*** Input material Section Begins ***

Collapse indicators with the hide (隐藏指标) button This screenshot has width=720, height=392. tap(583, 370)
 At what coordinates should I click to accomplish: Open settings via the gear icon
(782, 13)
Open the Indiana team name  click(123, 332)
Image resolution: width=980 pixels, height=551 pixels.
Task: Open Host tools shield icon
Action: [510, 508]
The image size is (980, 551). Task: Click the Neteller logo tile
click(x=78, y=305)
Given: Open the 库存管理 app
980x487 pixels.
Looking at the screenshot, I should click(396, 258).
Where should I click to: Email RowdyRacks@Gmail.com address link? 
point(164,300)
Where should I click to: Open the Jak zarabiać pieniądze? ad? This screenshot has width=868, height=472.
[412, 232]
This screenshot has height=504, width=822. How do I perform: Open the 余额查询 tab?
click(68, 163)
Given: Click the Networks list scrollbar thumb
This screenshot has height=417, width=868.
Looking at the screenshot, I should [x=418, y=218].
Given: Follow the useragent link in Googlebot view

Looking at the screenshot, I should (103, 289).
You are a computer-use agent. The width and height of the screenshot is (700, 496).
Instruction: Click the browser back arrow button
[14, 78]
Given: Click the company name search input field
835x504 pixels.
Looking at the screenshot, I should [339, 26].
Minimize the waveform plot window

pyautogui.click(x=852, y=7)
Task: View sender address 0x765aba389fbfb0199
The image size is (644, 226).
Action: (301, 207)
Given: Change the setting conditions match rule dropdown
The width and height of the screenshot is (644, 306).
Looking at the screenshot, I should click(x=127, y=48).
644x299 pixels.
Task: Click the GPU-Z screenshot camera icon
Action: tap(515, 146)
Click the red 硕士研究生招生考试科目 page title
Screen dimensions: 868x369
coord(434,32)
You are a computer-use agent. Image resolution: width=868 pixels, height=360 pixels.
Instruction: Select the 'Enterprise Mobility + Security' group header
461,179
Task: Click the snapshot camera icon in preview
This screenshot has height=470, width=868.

*** Input material Section Ends ***

**Your instructions**. Every entry should be retyped exactly as shown.

**Answer section**.
Collapse indicators with the hide (隐藏指标) button This screenshot has width=720, height=392. tap(583, 370)
 At what coordinates should I click to accomplish: Open settings via the gear icon
(782, 13)
Open the Indiana team name  click(123, 332)
Image resolution: width=980 pixels, height=551 pixels.
Task: Open Host tools shield icon
Action: [510, 508]
The image size is (980, 551). Task: Click the Neteller logo tile
click(x=78, y=305)
Given: Open the 库存管理 app
980x487 pixels.
Looking at the screenshot, I should click(396, 258).
Where should I click to: Email RowdyRacks@Gmail.com address link? 
point(164,300)
Where should I click to: Open the Jak zarabiać pieniądze? ad? This screenshot has width=868, height=472.
[412, 232]
This screenshot has height=504, width=822. How do I perform: Open the 余额查询 tab?
click(68, 163)
Given: Click the Networks list scrollbar thumb
This screenshot has height=417, width=868.
Looking at the screenshot, I should [x=418, y=218].
Given: Follow the useragent link in Googlebot view

Looking at the screenshot, I should (103, 289).
You are a computer-use agent. The width and height of the screenshot is (700, 496).
Instruction: Click the browser back arrow button
[14, 78]
Given: Click the company name search input field
835x504 pixels.
Looking at the screenshot, I should [339, 26].
Minimize the waveform plot window

pyautogui.click(x=852, y=7)
Task: View sender address 0x765aba389fbfb0199
The image size is (644, 226).
Action: (301, 207)
Given: Change the setting conditions match rule dropdown
The width and height of the screenshot is (644, 306).
Looking at the screenshot, I should click(x=127, y=48).
644x299 pixels.
Task: Click the GPU-Z screenshot camera icon
Action: tap(515, 146)
Click the red 硕士研究生招生考试科目 page title
Screen dimensions: 868x369
coord(434,32)
You are a computer-use agent. Image resolution: width=868 pixels, height=360 pixels.
Instruction: Select the 'Enterprise Mobility + Security' group header
461,179
Task: Click the snapshot camera icon in preview
This screenshot has height=470, width=868.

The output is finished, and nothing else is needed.